第97話 一縷の望み

 授業が終わり、俺は中倉と二人で帰路についていた。


 地元の新地谷駅で季三月を失った気晴らしに行きつけのゲーセンに立ち寄り、中倉とゲームに明け暮れる。


 店内を歩くと偶に出くわす女生徒の姿に俺は季三月かと思い、心臓がドキッとしてしまい、気分が暗くなる。


 俺はため息を付いてUFOキャッチャーの筐体に手を付いて床を眺めた。


「暗い奴発見っ!」


 背後で山根の元気な声が聞こえた。


「これは相当なダメージですなあ?」


 山根は俺の顔を覗き込んだ。


「う、うるせーよ……」


 俺は彼女から目を逸らした。


「やっぱり、ここに居ると思ったんだ。聞いたよ、苗ちゃんから」


「山根も知る訳無いよな、季三月の居場所」


「知ってたら此処に連行してるよ。まったく! 季三ちゃん居ないなら大神争奪戦に負けた意味無いっつーの!」


 こめかみを手で押さえながらやれやれと言った表情で首を振る山根のオーバーアクション、彼女らしい。


「はは……」


「何なのよ、その弱り切った笑いは!」


 山根は口を尖らせる。


 腕を組んで山根は何か考えを巡らせているかのように天井を見上げて言った。


「季三ちゃんとの繋がりは遮断されたし、でも死んでる訳じゃ無いだろうから何処かで普通に生活しているとして……きっとネットくらいは見てるよね。季三ちゃんの好きな事ってなんだろ? そこにメッセージを送ってこっちの気持ちを伝えるとか……」


「そんな闇雲な…………。待てよ、コスプレ? アニメ? いや……小説! これだっ‼」


 俺の大きな声に驚いた山根は後ずさった。


「な、何っ?」 


「ありがとう山根! ちょっと思いついた事があるんだ!」


 俺はゲーセンを飛び出して自転車に跨った。


「ちょっと、大神! 説明しなさいよっ!」


 俺はゲーセンの外に出て来た彼女に「サンキューな、山根!」と言って一気にペダルに体重を掛け、自宅に直行した。



 ◇     ◇     ◇



 自宅に着くと俺は一目散に階段を上がって自室のノートPCを開いて小説投稿サイトに新規に小説を書き始めた。


 題名は【君に会いたくて……】


 作者名も変更しないとな。ええと、季三月なら分かる名前で……。


【一途な狼】


 書き出しは何て書くか? 


【第一章 キスの続き】


 カテゴリーは恋愛で、よし、書くか。


 俺は憑りつかれたようにキーボードを叩いた。君に会いたい、離れ離れになった恋人同士の切ない話を、俺の気持ちを小説にぶつけた。

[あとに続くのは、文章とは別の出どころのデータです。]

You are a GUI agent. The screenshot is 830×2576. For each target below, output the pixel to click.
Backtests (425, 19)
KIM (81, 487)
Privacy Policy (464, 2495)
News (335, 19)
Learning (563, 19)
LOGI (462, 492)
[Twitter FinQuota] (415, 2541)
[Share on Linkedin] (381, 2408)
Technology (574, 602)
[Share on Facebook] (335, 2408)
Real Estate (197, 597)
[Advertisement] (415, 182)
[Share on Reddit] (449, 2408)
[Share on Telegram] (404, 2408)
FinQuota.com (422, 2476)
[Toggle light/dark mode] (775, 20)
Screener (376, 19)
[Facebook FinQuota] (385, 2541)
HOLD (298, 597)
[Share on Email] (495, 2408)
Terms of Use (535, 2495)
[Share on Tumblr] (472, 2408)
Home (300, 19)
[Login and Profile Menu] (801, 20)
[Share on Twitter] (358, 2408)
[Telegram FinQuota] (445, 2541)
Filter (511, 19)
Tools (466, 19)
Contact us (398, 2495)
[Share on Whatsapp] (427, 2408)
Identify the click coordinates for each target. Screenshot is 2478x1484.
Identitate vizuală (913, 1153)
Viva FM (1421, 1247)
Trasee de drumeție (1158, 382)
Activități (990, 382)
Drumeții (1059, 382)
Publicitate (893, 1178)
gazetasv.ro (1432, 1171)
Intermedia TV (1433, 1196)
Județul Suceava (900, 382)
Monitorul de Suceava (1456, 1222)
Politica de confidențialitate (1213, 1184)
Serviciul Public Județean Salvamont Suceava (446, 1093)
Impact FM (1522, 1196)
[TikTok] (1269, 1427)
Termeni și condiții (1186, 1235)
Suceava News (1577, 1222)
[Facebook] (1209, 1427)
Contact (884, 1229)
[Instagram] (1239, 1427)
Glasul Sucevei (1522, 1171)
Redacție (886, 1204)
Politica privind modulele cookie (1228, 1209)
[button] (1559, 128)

 小説は一話だけ、数時間で五千文字を叩き込み、投稿ボタンを押した。


 でもWEB小説なんて投稿砂漠にあっという間に埋もれちまう。俺は同じ一話を何度もコピーして一時間置きに予約投稿設定をする。


 それでも見てくれる確率はゼロに限りなく近いだろう。季三月がこの投稿サイトを使っているとも限らない、俺は主要な投稿サイトすべてにアカウントを作り、同じ作品を連続投稿設定した。


 目が痛い、画面の見過ぎで視界がぼやけて来た。もう限界だ、俺は制服姿のままベッドに飛び込んだ。